Title:
"The First Nucleic Acid Base Analogue FRET-pair - A Versatile Tool for Detailed Biochemical and Nanotechnological Structure Information"

Speaker:
Marcus Wilhelmsson,
Department of Chemical and Biological Engineering
Chalmers University of Technology
Gothenburg, Sweden

Abstract:
Utilization of the tricyclic cytosine family, tC, tCO, and tCnitro, is increasing in biophysical, biochemical and (bio)nanotechnological applications.[1] The two fluorescent members of this family, tC and tCO, both have unique properties among fluorescent base analogues.[2,3] In contrast to other reported fluorescent base analogues tC and tCO have i) a high quantum yield (ff»0.2) in duplex that is virtually insensitive to neighboring base combination, ii) an emission after incorporation into DNA characterized by a single exponential decay in double stranded systems, and iii) an average luminescence brightness of the base analogues in duplex DNA being the highest reported so far and up to 50 times higher than the most commonly used fluorescent base analogue 2-aminopurine.[2,3]  Furthermore, the three tricyclic base analogues all form stable base pairs with guanine and give minimal perturbations to the native structure of DNA.[1] Importantly, we have recently utilized tCO as a donor and developed tCnitro as an acceptor and, thus, established the first nucleic acid base analogue förster resonance energy transfer (FRET)-pair.[4] The FRET-pair successfully monitors distances covering up to more than one turn of the DNA duplex and, more importantly, we have shown that the rigid stacking of the two base analogues, and consequently excellent control of the their exact positions, results in very distinct FRET changes as the number of bases separating the donor and acceptor is varied.
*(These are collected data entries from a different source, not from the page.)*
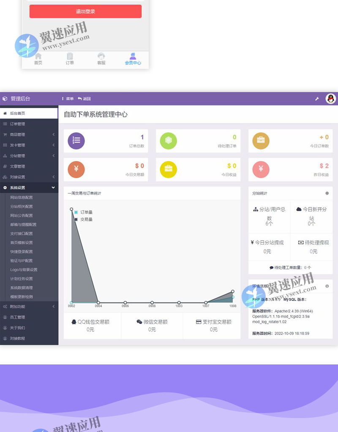Screen dimensions: 338x432
Task: Open the QQ avatar icon top right
Action: 331,98
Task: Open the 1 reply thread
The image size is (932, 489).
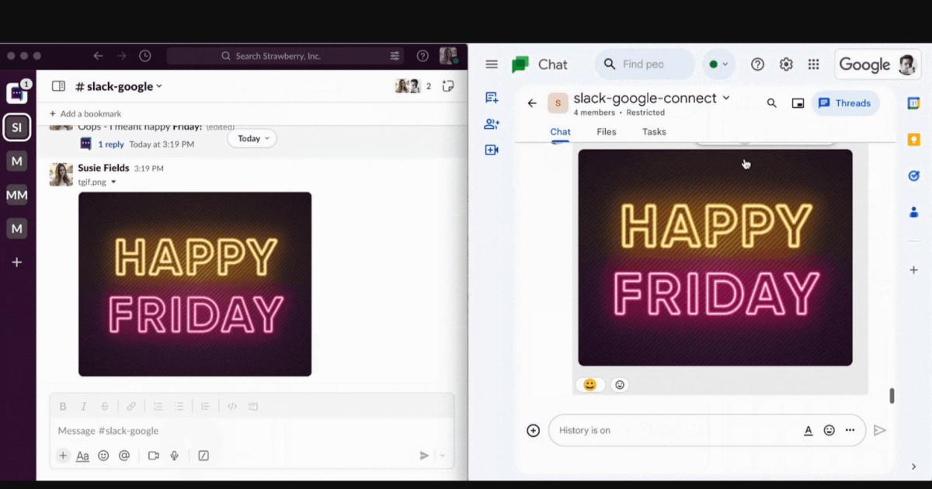Action: point(111,144)
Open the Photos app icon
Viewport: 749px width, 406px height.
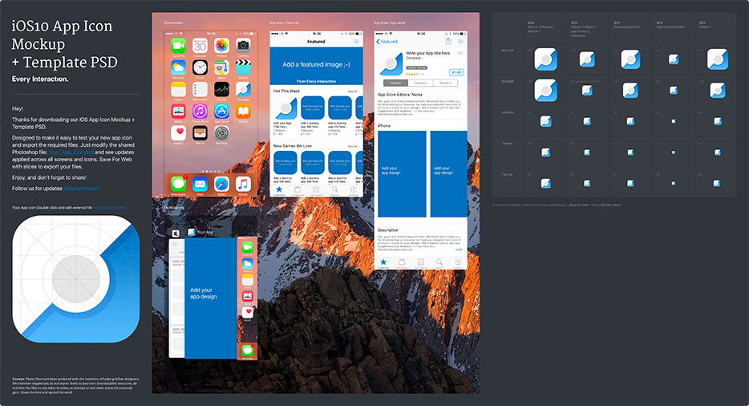click(x=221, y=46)
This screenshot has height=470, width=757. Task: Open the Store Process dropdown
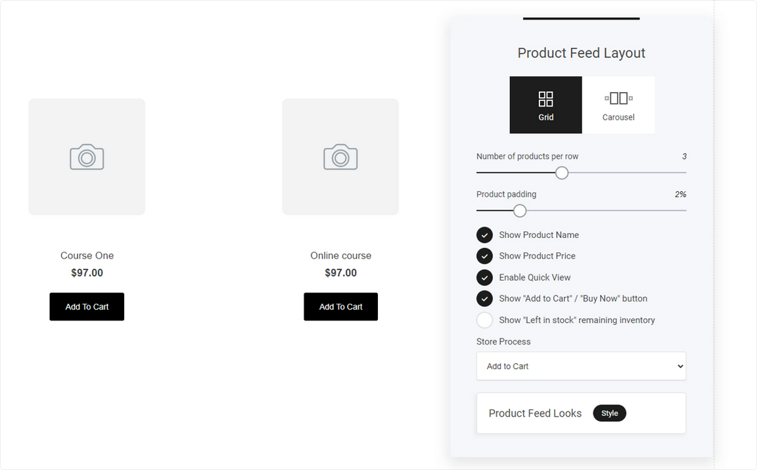581,366
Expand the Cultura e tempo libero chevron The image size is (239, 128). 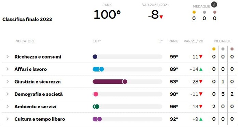(x=8, y=119)
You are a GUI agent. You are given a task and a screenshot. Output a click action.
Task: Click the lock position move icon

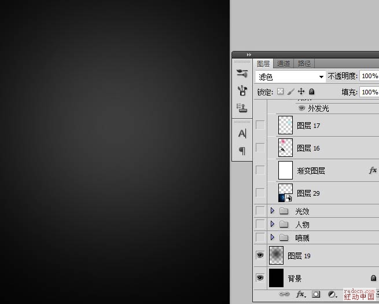301,91
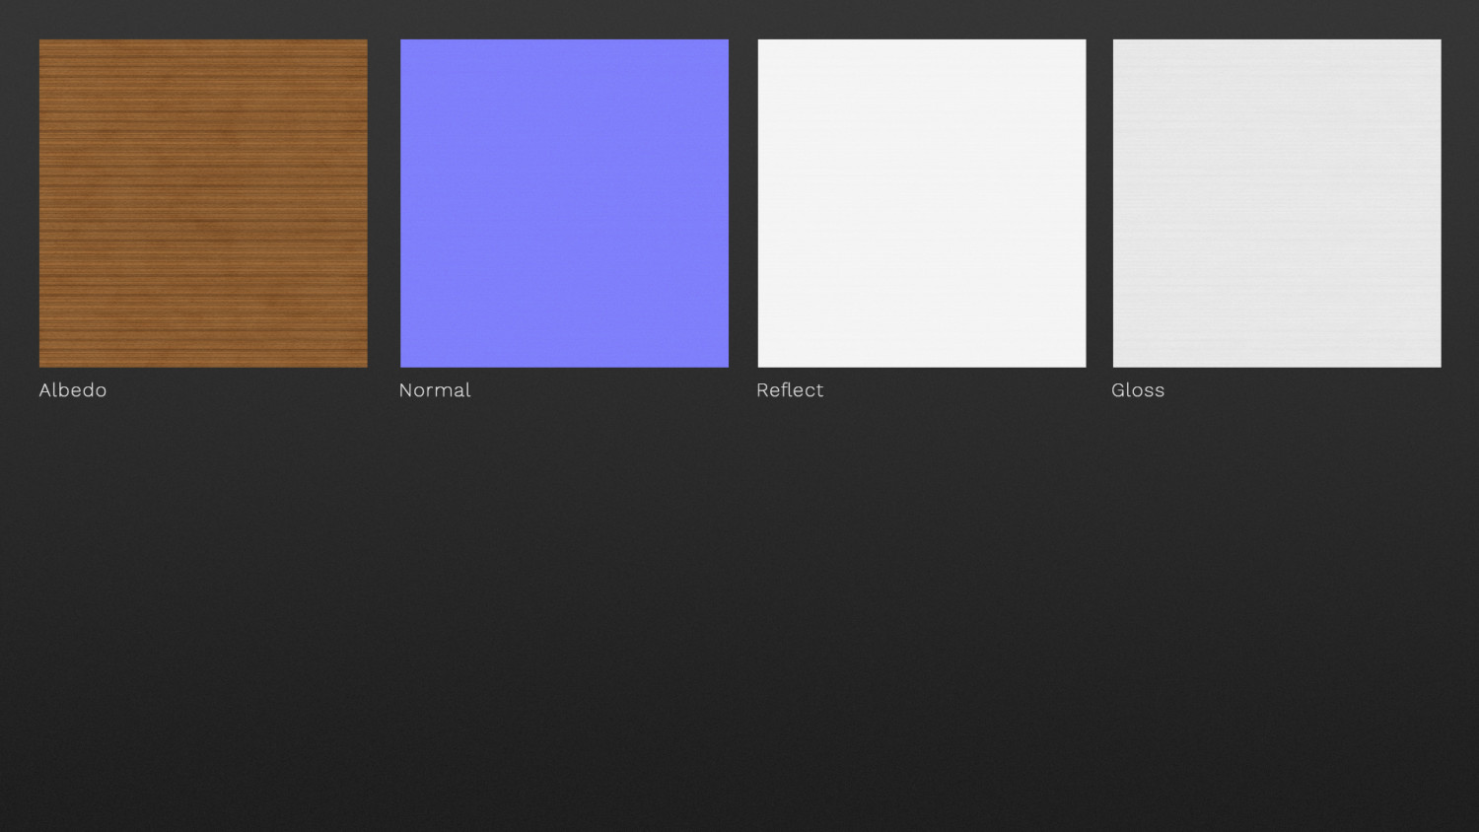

As a consequence of the exact positioning, this FRET-pair enables very high control of the orientation factor (k2). A set of DNA strands containing the FRET-pair at wisely chosen locations will, thus, make it possible to accurately distinguish distance- from orientation-changes using FRET. In combination with the good base analogue properties this points towards detailed studies of the inherent dynamics of nucleic acid structures. Moreover, the placement of FRET-pair chromophores inside the base stack will be a great advantage in studies where other (biomacro)molecules interact with the nucleic acid. 
 

References: [1] L.M. Wilhelmsson, Q. Rev. Biophys., 43 (2010) 159. [2] P. Sandin, et al., Nucleic Acids Res., 33 (2005) 5019.  [3] P. Sandin, et al., Nucleic Acids Res. 36 (2008) 157. [4] K. Börjesson, et al., J. Am. Chem. Soc. 131 (2009) 4288.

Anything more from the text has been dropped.